Нельзя сказать, чтобы гораздо, но в конце июля: «Ялтинский дом очень хорош. Виды со всех сторон замечательные, а из твоей комнаты такие виды, что остается пожалеть, что этого дома у нас не было раньше. Флигель готов совершенно». (Из чего следует, что дом еще не совершенно.) «Все деревья, которые я посадил, принялись. Конопля, рицинусы и подсолнухи тянутся до неба».
Но вот и конец августа, а дом не готов. В комнате «Маши» настилают паркет. Хотели начать оклеивать обоями, но он остановил: пусть сама выберет обои. Обещано, что у нее и «мамаши» все будет кончено к 1 сентября. А пока живет он во флигеле. Нанял турка Мустафу, вроде дворника. Но с едой не вполне налажено. В город спускаться далековато, так что по-настоящему обедает он не каждый день. Все-таки и постройка, и возня в саду развлекают.
Собственными руками посадил он сто роз, лучших сортов. Пятьдесят пирамидальных акаций, много разных камелий, лилий, тубероз – цветы Чехов всегда любил, еще в Мелихове занимался этим.
Наконец, в первых числах сентября (99-го года) Мария Павловна привезла ему «мамашу». «Помаленьку размещаемся в большом доме. Становится сносно».
Полвека назад мне пришлось побывать в этом доме. Я видел только кабинет Антона Павловича – и самого хозяина.
Как тогда полагалось, в кабинете этом турецкий диван, много фотографий на стенах. Темные обои, на столике разные мелочи, безделушки. Большой камин, над ним Левитан написал пейзаж – русский вечер, стога на лугу, подымающаяся луна. Письменный стол с чернильницей, свечами в подсвечниках, на столе моя рукопись, на нее капнуло стеарином со свечи, – и сам все тот же Антон Павлович Чехов в пенсне, на диване, молчаливый и прохладный, но в конце концов ободряющий: вечный образ старшего писателя, к которому притекает новичок – на этот раз уже не лжепокупатель.

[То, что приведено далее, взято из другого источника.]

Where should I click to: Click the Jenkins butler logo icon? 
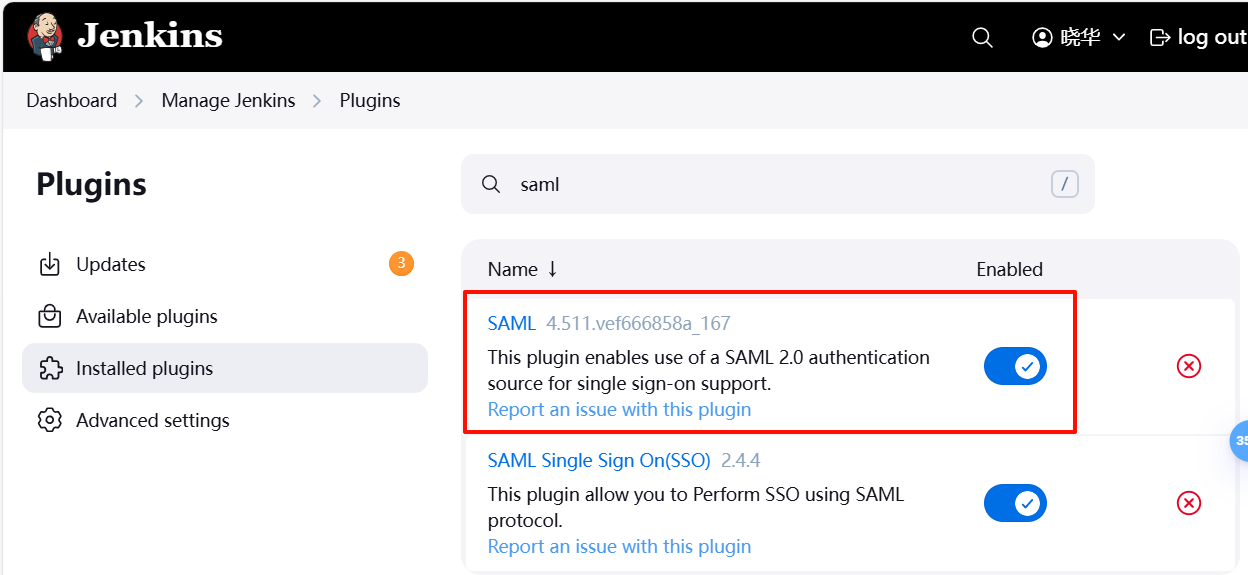pos(45,37)
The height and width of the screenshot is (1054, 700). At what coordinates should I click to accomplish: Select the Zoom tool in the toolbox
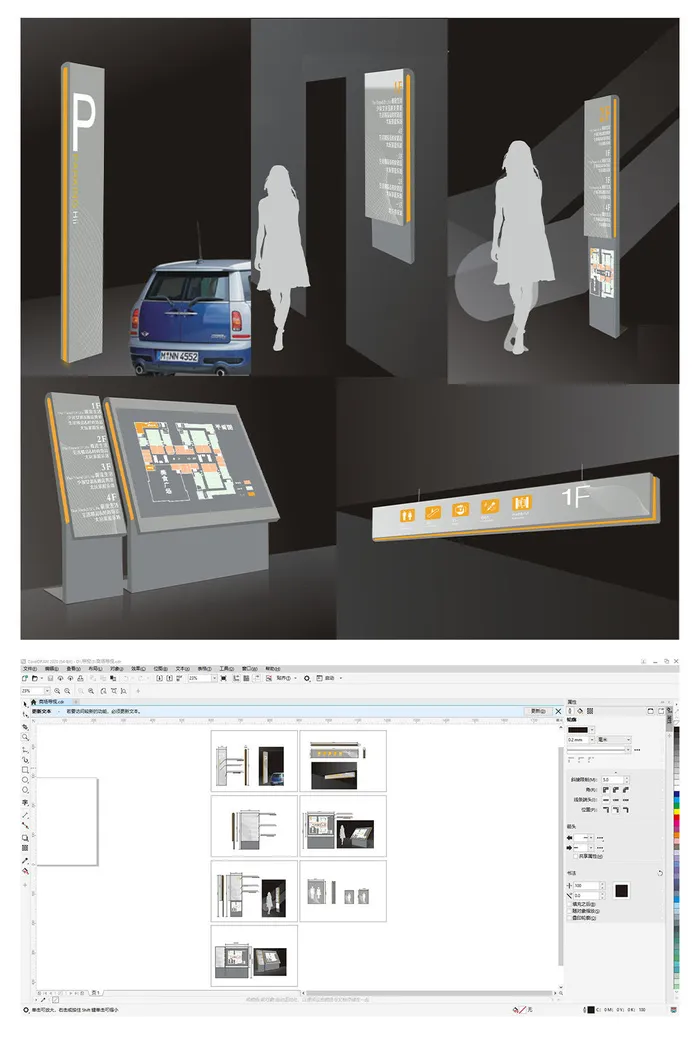[26, 738]
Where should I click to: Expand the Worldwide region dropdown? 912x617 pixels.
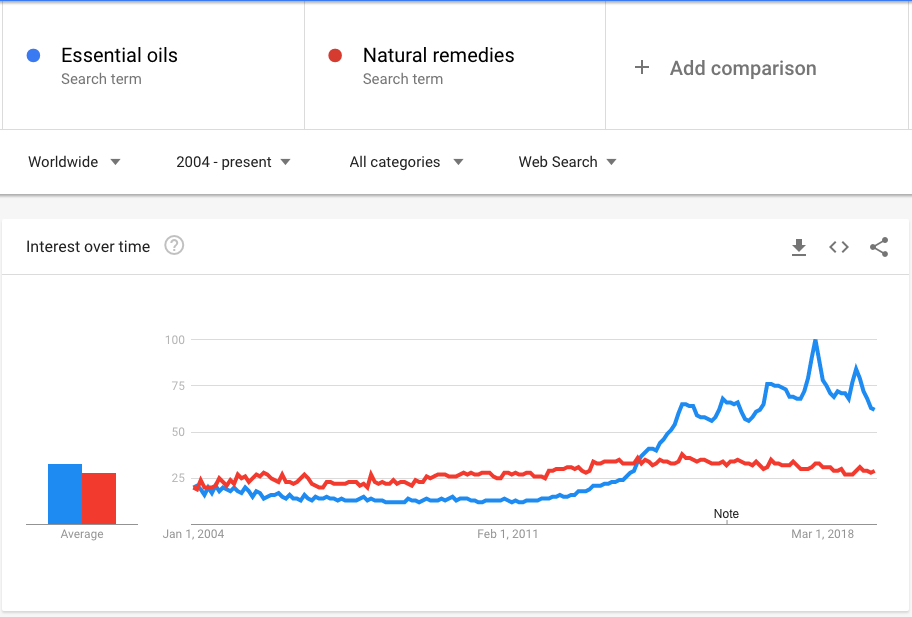[75, 162]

Сколь могу судить, дом спокойный, без роскоши и размаху, но удобный, изящный и, как Чеховым полагается, скромно-благообразный. Для Евгении Яковлевны весь этот Крым, горы, татары казались, конечно, экзотикой, не близкой и не православной. Да и Павла Егорыча не было. Не было, в сущности, всей ее полувековой жизни с ним. От Павла Егорыча здесь остался один (главный) след: икона Иоанна Богослова, которую написал он еще в Мелихове. Антон Павлович сам приказал почему-то привезти ее сюда.

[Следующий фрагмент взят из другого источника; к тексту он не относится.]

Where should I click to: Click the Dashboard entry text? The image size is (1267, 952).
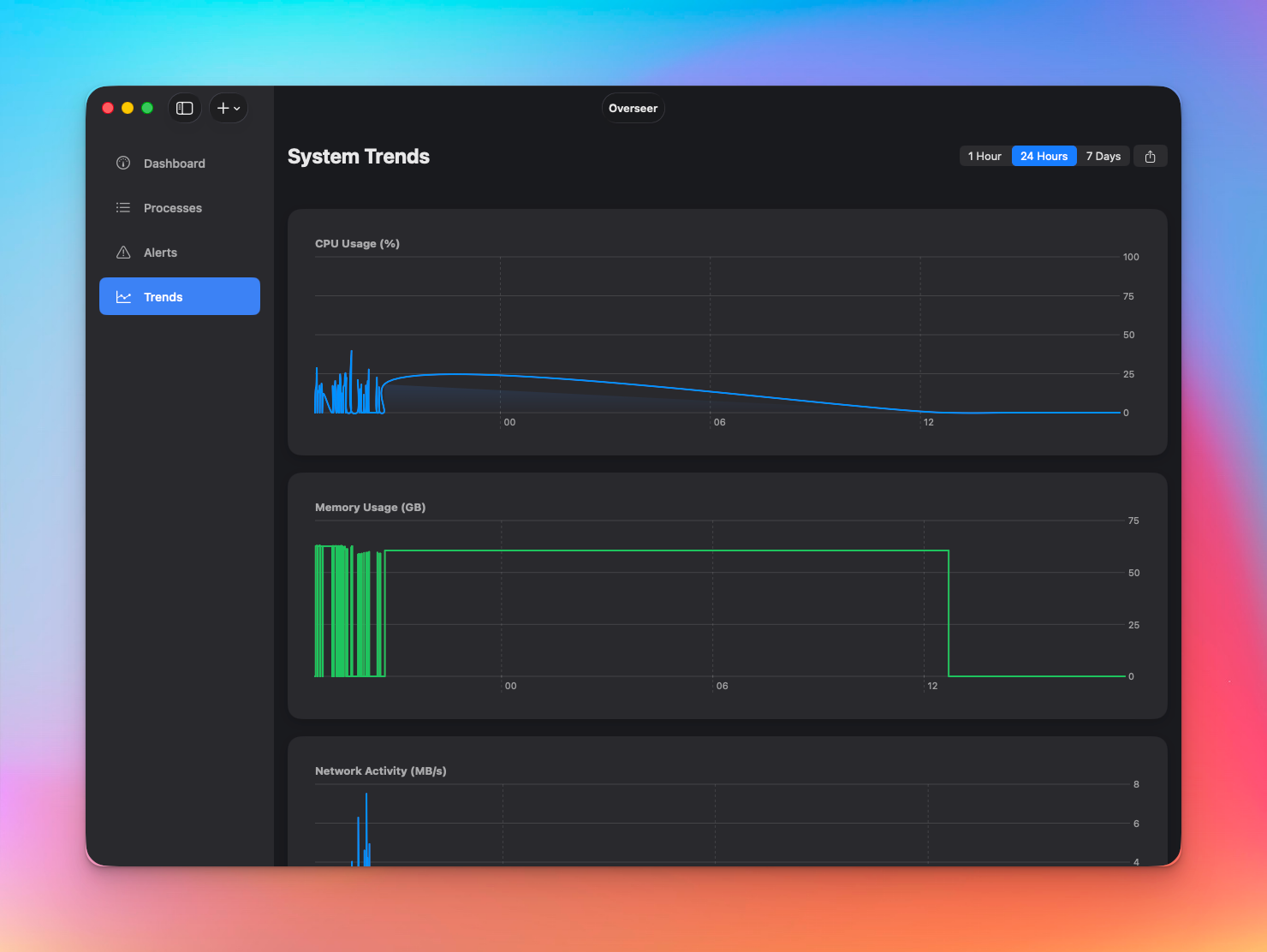point(175,163)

В октябре возил он мать и сестру смотреть Кучукой – дачку с клочком земли, которую прикупил так, между прочим, из-за красоты местности. Но дорога туда шла по такой круче, что Евгения Яковлевна была просто в ужасе и все время молилась. Кучукой и ей и Марии Павловне очень понравился. Все-таки Антон Павлович с ним промахнулся: для спокойных, великорусско-мелиховских душ это слишком пряно. Никогда они там и не жили.

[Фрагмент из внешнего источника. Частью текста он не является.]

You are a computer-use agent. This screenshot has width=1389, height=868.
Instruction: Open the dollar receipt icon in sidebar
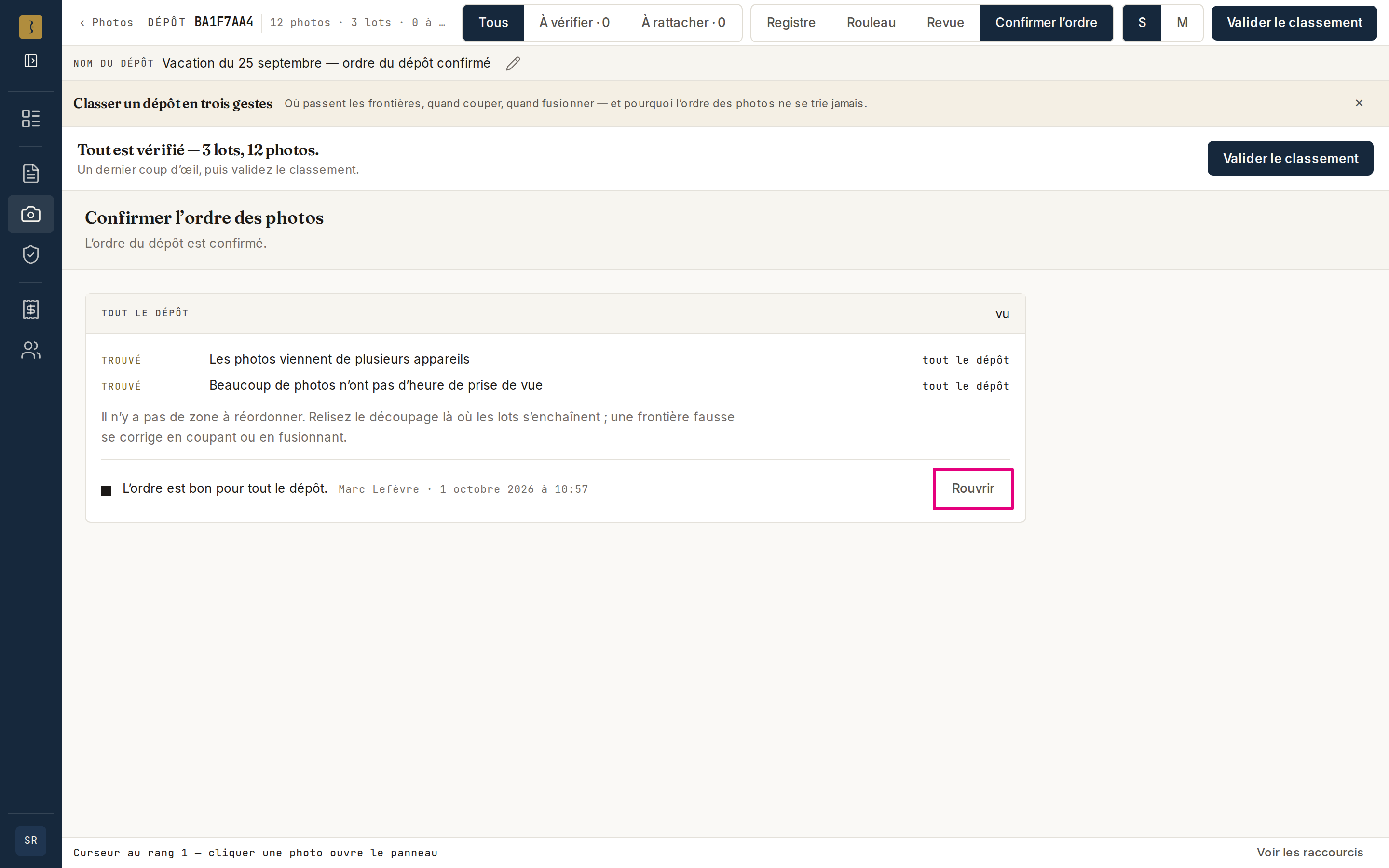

Мария Павловна в октябре уехала в Москву. Чехов остался с матерью. Он очень любил ее, как сын был внимателен и почтителен, из путешествий всегда привозил подарки, поздравлял в письмах с именинами, здесь устроил ее отлично и для нее вывез из Московии Марьюшку, какую-то Доримедонтовну, облики прежней жизни в Мелихове. Но ее мир и его – слишком разные. Вряд ли мог даже он с ней о чем-нибудь разговаривать, кроме хозяйства и повседневности. Повседневности очень уж много и в его отношениях с сестрой, даже не слишком ли. Что же сказать про Евгению Яковлевну, кроме только того, что все же лучшими подспудными своими чертами он обязан именно ей.